SEC Expresses Interest in Alternative Data and Cybersecurity Risks
In 2019, the Securities and Exchange Commission’s (SEC) Office of Compliance Inspections and Examinations (OCIE) announced its 2020 examination priorities. In this list, OCIE identified a number of new areas of interest – specifically, alternative data and cybersecurity risks.
Why is alternative data on the SEC radar? Well, OCIE Director Pete Driscol points out: “As markets evolve, so do risks and potential harm to investors. OCIE continually works to adjust its examination focus areas to target these risks and publishes its annual priorities to communicate where we see the potential for increased risk and related harm. We hope that this transparency helps firms evaluate and improve their compliance programs, which ultimately helps protect investors…“
This specific topic is interesting because its the first time the OCIE has publicly identified alternative data as an exam priority. The OCIE stated that “examinations will focus on firms’ use of these data sets and technologies to interact with and provide services to investors, firms, and other service providers and assess the effectiveness of related compliance and control functions.”
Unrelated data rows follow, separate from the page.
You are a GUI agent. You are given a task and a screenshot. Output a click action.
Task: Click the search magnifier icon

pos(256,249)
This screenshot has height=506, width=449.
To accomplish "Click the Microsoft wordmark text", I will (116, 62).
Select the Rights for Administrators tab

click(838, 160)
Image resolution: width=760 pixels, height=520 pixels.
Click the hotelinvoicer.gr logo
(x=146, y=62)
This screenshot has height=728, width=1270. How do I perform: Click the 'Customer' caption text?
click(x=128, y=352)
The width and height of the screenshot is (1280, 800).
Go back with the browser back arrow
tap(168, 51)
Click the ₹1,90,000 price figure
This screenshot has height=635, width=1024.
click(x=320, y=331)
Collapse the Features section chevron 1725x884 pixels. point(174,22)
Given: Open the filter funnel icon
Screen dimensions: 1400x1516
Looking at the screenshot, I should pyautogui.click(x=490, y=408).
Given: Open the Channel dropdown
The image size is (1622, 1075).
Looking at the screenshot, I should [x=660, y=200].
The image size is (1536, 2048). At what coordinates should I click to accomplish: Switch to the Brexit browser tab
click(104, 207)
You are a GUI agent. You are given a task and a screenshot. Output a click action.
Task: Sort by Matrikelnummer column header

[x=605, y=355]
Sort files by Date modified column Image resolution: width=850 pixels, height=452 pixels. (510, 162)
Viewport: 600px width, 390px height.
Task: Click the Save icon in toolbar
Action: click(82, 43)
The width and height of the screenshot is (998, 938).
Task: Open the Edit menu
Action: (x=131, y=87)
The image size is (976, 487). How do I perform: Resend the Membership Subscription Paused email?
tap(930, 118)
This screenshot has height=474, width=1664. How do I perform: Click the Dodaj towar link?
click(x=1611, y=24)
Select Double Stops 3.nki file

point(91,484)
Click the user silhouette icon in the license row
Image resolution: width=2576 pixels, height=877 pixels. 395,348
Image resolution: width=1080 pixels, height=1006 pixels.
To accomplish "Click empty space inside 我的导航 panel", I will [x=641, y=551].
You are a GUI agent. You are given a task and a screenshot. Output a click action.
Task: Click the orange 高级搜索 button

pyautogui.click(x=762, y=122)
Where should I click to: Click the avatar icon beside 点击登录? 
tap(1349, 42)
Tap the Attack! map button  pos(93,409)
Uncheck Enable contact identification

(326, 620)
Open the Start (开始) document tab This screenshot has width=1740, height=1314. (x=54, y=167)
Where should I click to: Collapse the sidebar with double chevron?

Hedge funds using alternative data should be prepared for a heightened level of scrutiny from the SEC on this issue.
Funds should be ready to:
- answer questions regarding their due diligence process for evaluating, vetting and onboarding alternative data vendors, including techniques and contractual approaches used with such vendors
- explain protections against receipt of personally identifiable information (PII)
- explain potential MNPI and insider trading considerations involving alternative data
Following the SEC’s 2018 updated guidance on public company cybersecurity disclosures, information security remains a prominent focus of OCIE across its entire examination program. Specifically, examinations with be focused on things like “proper configuration of network storage devices, information security governance generally, and retail trading information security.” Fund
Funds should be ready to:
- answer questions on vendor oversight practices around cloud storage relationships
- explain controls around online access and mobile application access to customer brokerage account information
- outline safeguards around data disposal and the risks of retired hardware containing client information
- explain contractual approaches with third party vendors and service providers
Blockchain and Digital Currency
The OCIE stated that the rapid growth of digital assets present various risks, and that it would continue to “examine SEC-registered market participants” engaged in certain cryptocurrency activities and transfer agents developing blockchain technology, among other things.
Emerging Investment Strategies
OCIE will also have a particular interest in the accuracy and adequacy of disclosures provided by registered investment advisors offering clients new types or emerging investment strategies, such as strategies focused on sustainable and responsible investing, or which incorporate environmental, social, and governance (ESG) criteria. These exams will likely focus on disclosures to potential investors, how the ESG investments are defined, and the internal process for monitoring the strategies.
OCIE will continue to review managers’ compliance with applicable anti-money laundering (AML) requirements, including whether entities are appropriately adapting their AML programs to address their particular situations and regulatory obligations.
Who will be Examined First?
While there is no full sweep on the horizon yet, the OCIE will focus on firms that have never been examined or have not recently been examined, particularly if the firm has experienced substantial growth or expanded into new products. As the OCIE is focusing on conducting more targeted exams, the chances of undergoing an exam remain high, but the scope of the exams may be more narrow. It will also depend on whether the OCIE believes a fund manager exhibits heightened risk or falls within the targeted priorities, then the chances of an exam increase.